And the overlapping deviation value is used for calculating the overlapping area of the two articles. For example, a bedside table may overlap a bed, a bedside table may overlap a wall, etc. With particular reference to figure 5.
And the direction deviation value is used for calculating the deviation value of the positive directions of the two articles. For example, the direction of the bed deviates 180 from the direction of the television cabinet; the orientation of the bed deviates 180 from the television, etc. With particular reference to figure 6.
The list of the deductions (part) is as follows:
TABLE 1
Figure DEST_PATH_IMAGE002
And traversing the deduction detailed table, and respectively calculating the deviation values meeting the conditions. In the actual implementation process, only the deviation value of the items 1 and 2 in the deduction list is calculated, namely, the deduction judgment is carried out only when the items 1 and 2 exist simultaneously.

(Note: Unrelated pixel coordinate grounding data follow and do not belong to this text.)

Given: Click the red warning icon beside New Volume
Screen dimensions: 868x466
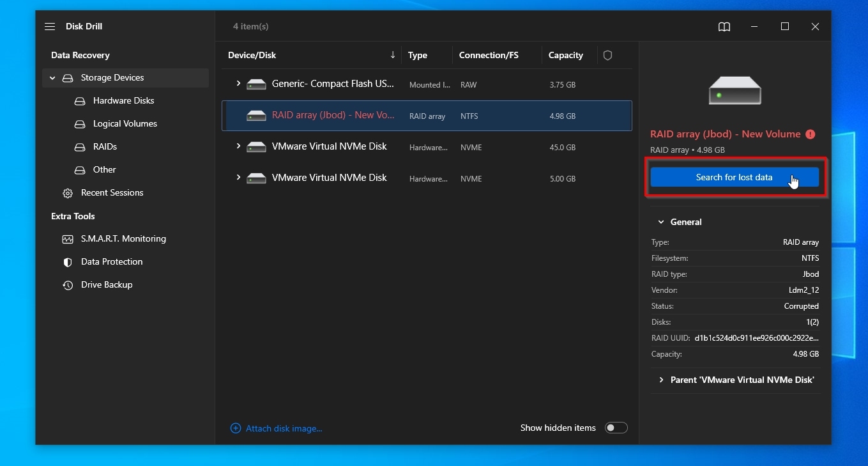Looking at the screenshot, I should coord(810,134).
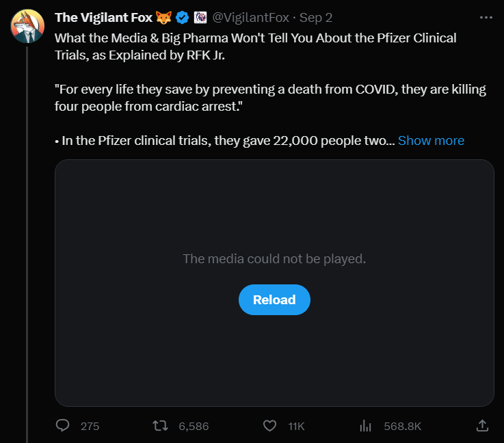Click the 11K likes count

[296, 426]
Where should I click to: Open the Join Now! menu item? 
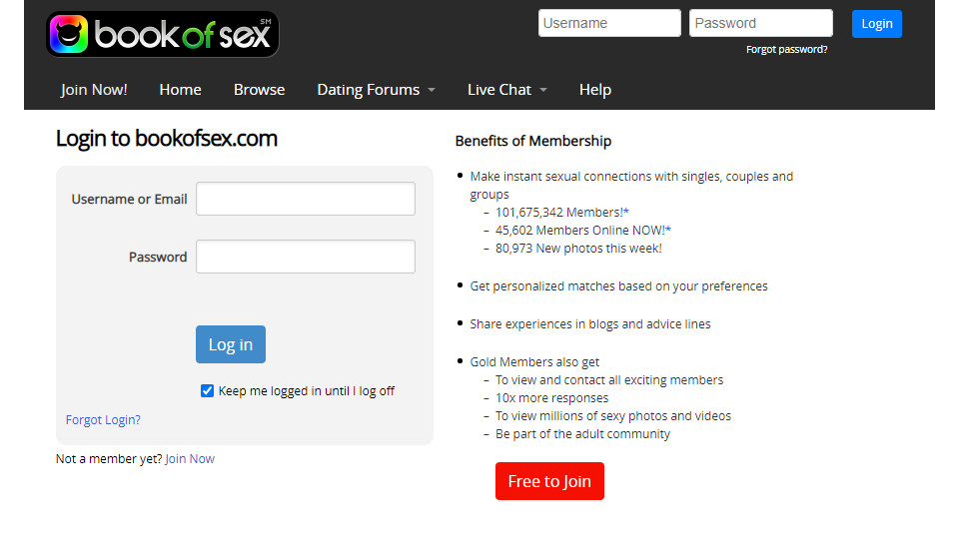point(94,90)
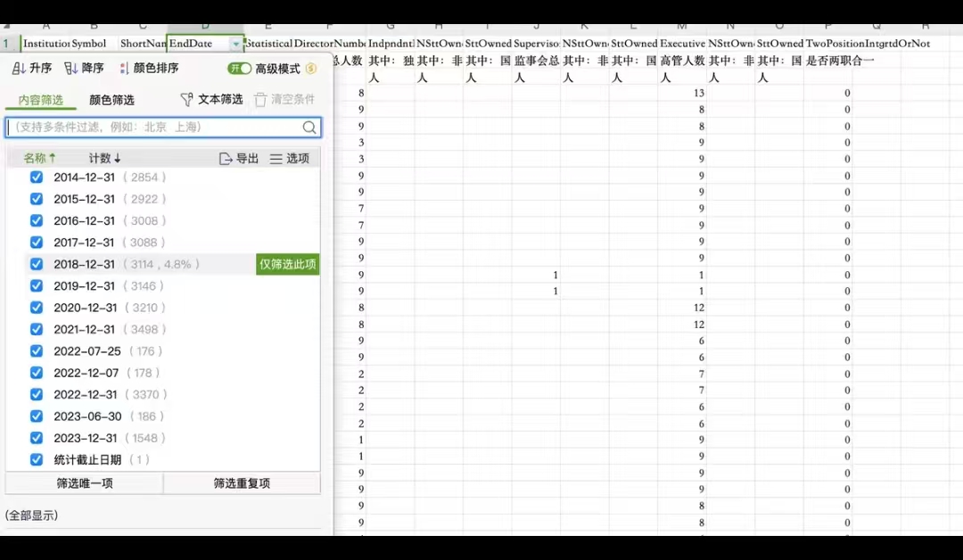The image size is (963, 560).
Task: Click the 仅筛选此项 button for 2018-12-31
Action: (x=287, y=265)
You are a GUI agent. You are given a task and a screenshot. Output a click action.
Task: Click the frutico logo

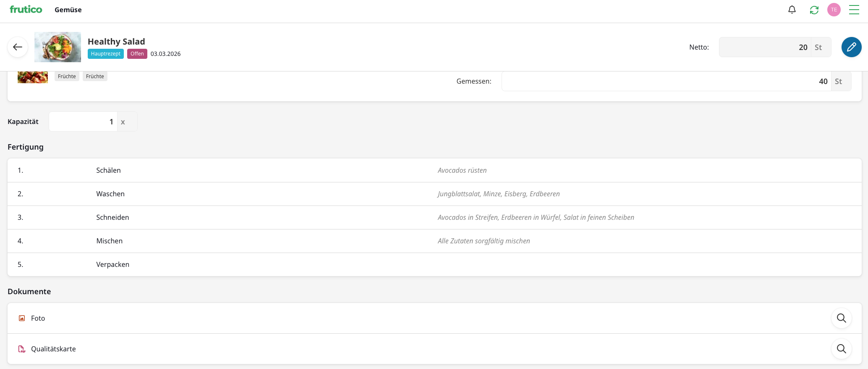click(26, 10)
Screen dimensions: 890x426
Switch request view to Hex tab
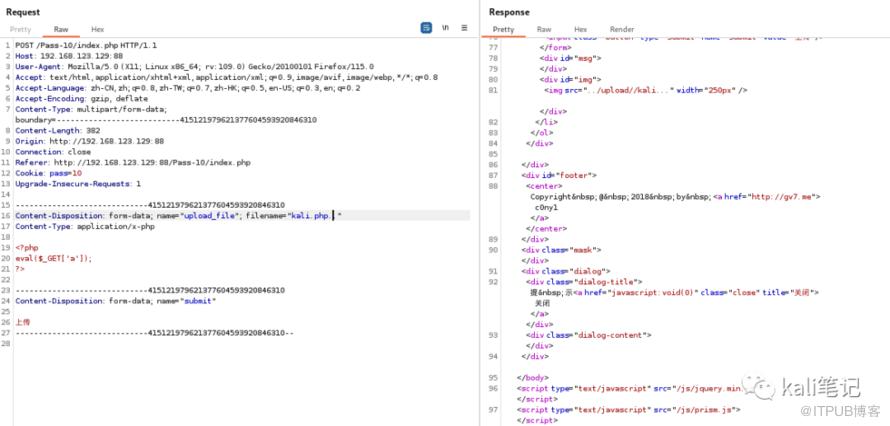click(98, 29)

And 5, finding out a corresponding deviation interval according to the deviation value to obtain a deduction value.
And 6, counting all the deduction values to obtain a final scoring result.
7. And (4) moving the articles which can move indoors, calculating the final scoring result again through the steps, and obtaining the layout under the condition of optimal scoring.
In order to further perform computer aided design on the above object moving and optimizing process, there may be the following improved optimizing method, mainly: on the basis of the existing layout, a reinforcement learning model is established for the deduction items of the scoring system, an optimal optimization scheme is found out, and the attractiveness of the layout effect is improved. The specific steps are shown in fig. 7:
step 1, firstly, acquiring data which is already laid out, including: the functional area, the wall body, door and window, hard dress, soft dress, furniture, household electrical appliances, ornaments and other articles, and the current layout state is recorded by corresponding the space central point coordinates (x, y, z) of the articles and the lengths (w, l, h) of the axes of 'x', 'y' and 'z'. In the above process, the position and size of the object are mainly specified as a cube or a rectangle, and the coordinates of the center point and the values of the length, the width and the height are used for representing the object.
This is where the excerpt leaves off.